People capable of the deepest and most enduring impressions often
receive these impressions upon apparently shallow waters. They feel
the blow, but it skims the surface at the moment, to choose its place
and sink slowly, surely, into the thinking brain.

Betty's immediate attitude toward the tragic fact of Harriet's death
was almost spectacular. She felt herself the central figure in a
thrilling and awful drama, its horror stifling for a moment the hope
that the man whose footsteps followed closely upon that tramping of
heavy feet would fulfil his promise and take her in his arms. And when
he did her sense of personal responsibility left her, as well as her
clearer comprehension of what had happened to bring about this climax
so long and so ardently desired.

But she had not seen Senator North since the day following the
funeral. Mrs.

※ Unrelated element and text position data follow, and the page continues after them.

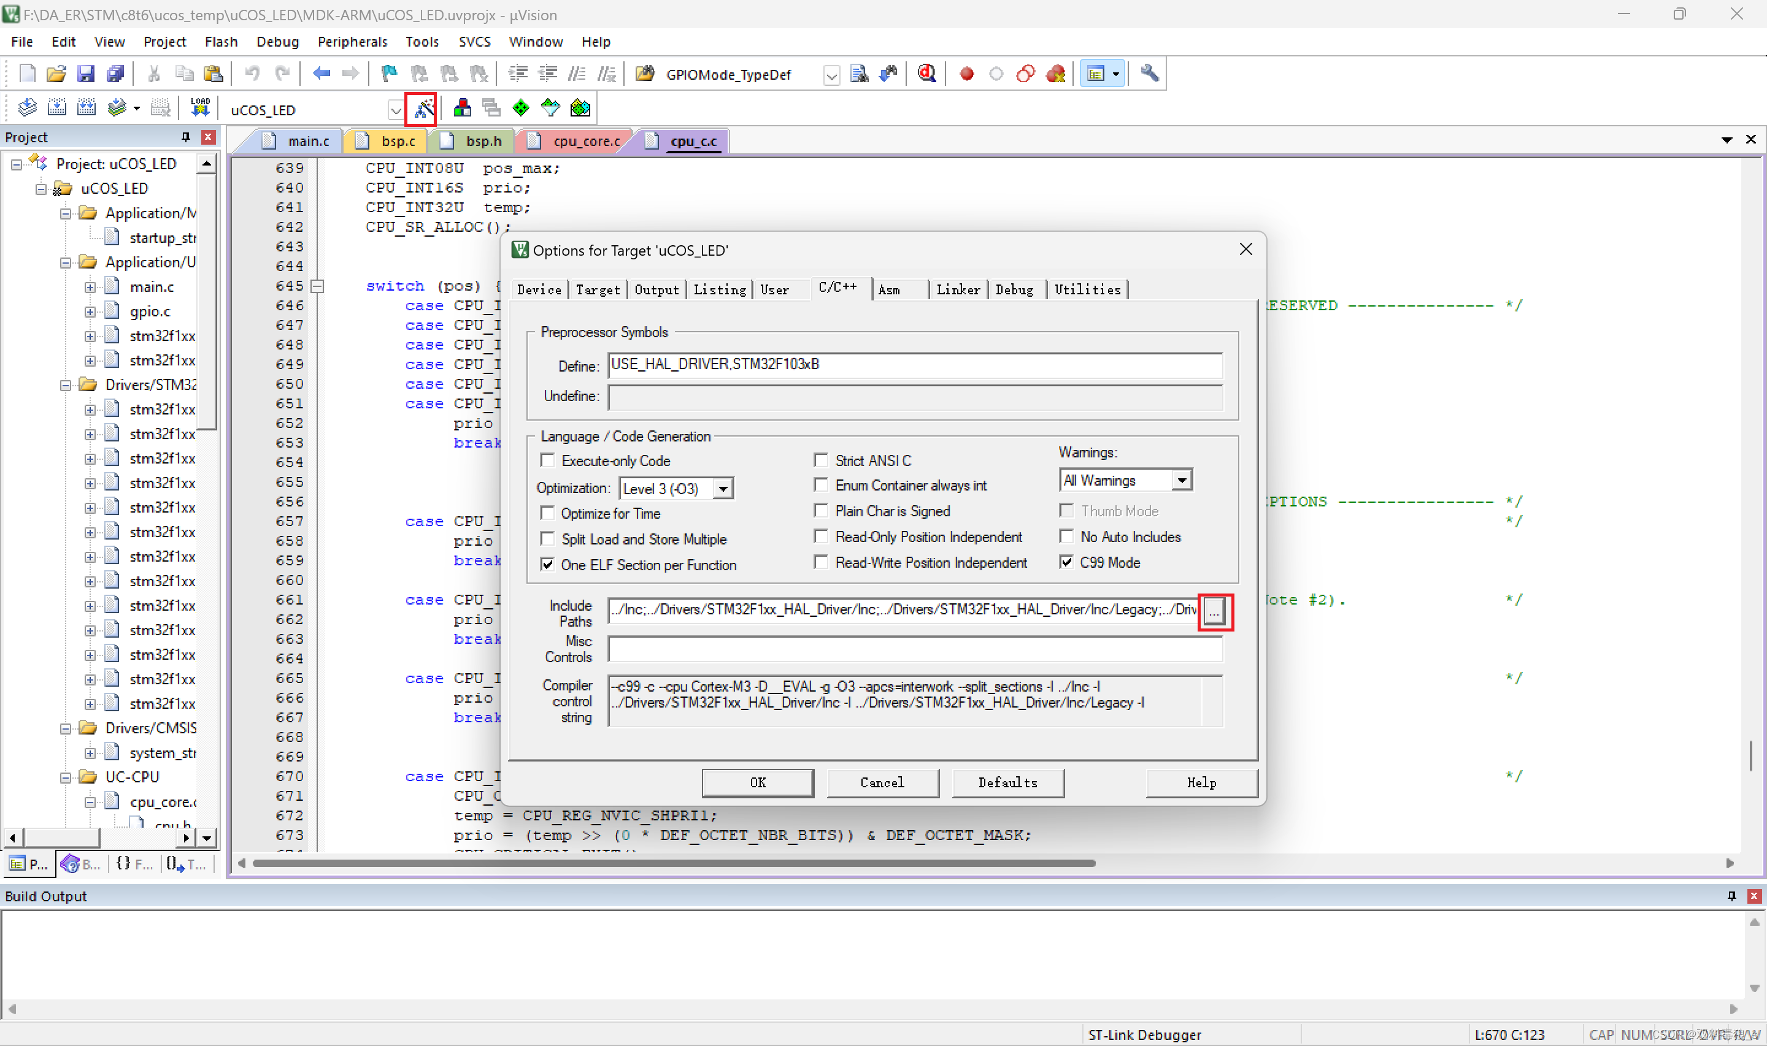Click the Manage Project Items icon

tap(463, 108)
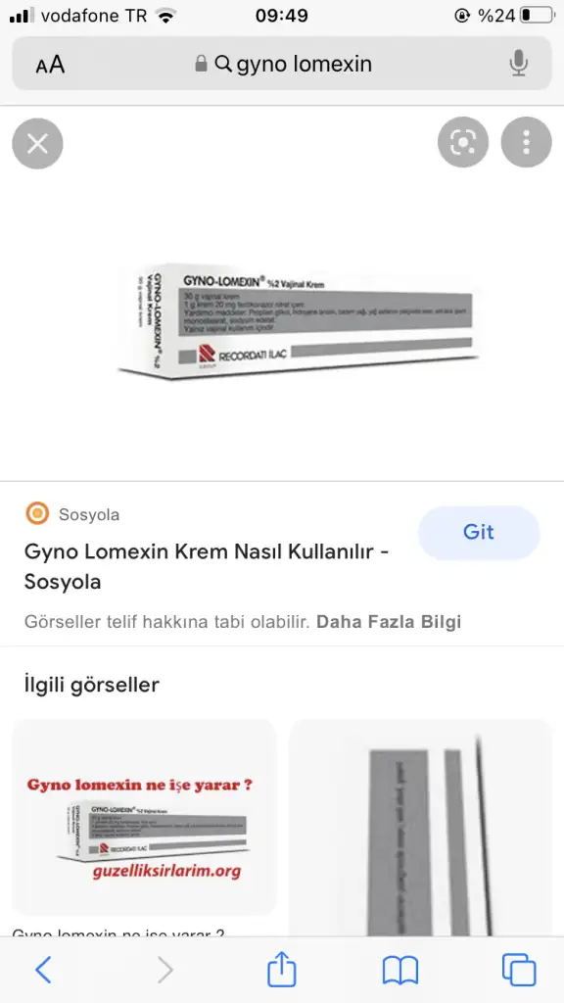Tap the Gyno Lomexin Krem Nasıl Kullanılır title
The image size is (564, 1003).
[x=208, y=566]
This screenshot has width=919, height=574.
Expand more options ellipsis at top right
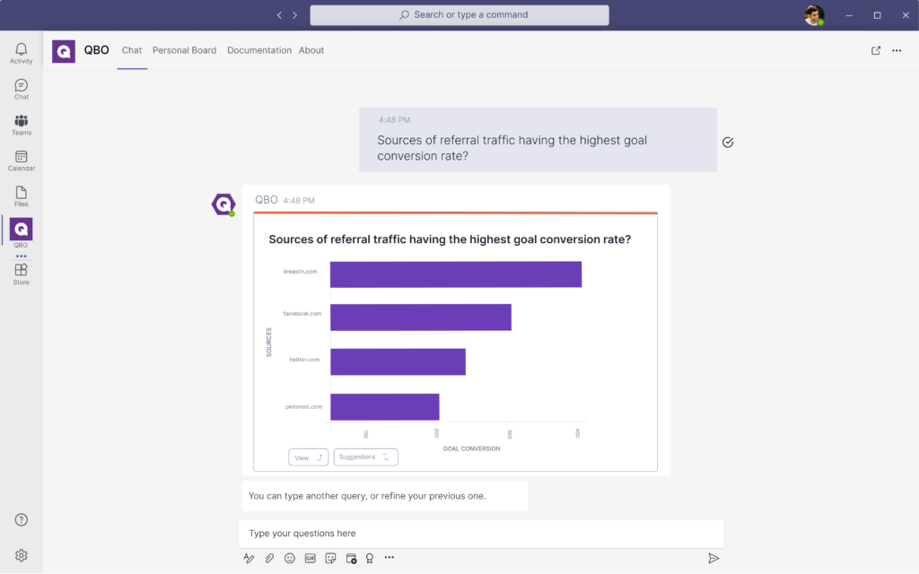click(x=897, y=51)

Madison had announced with emphasis that she had had as
much as she could stand and would not remain another day in the
Adirondacks; she wanted Narragansett and the light and agreeable
society of many Southern friends who did not have frequent tragedies
in their families. Betty telegraphed for rooms at one of the
large hotels at the Pier, and thereafter had the satisfaction of
seeing her mother gossip contentedly for hours with other ladies of
lineage and ante-bellum reminiscences, or sit with even deeper
contentment for intermediate hours upon the veranda of the Casino.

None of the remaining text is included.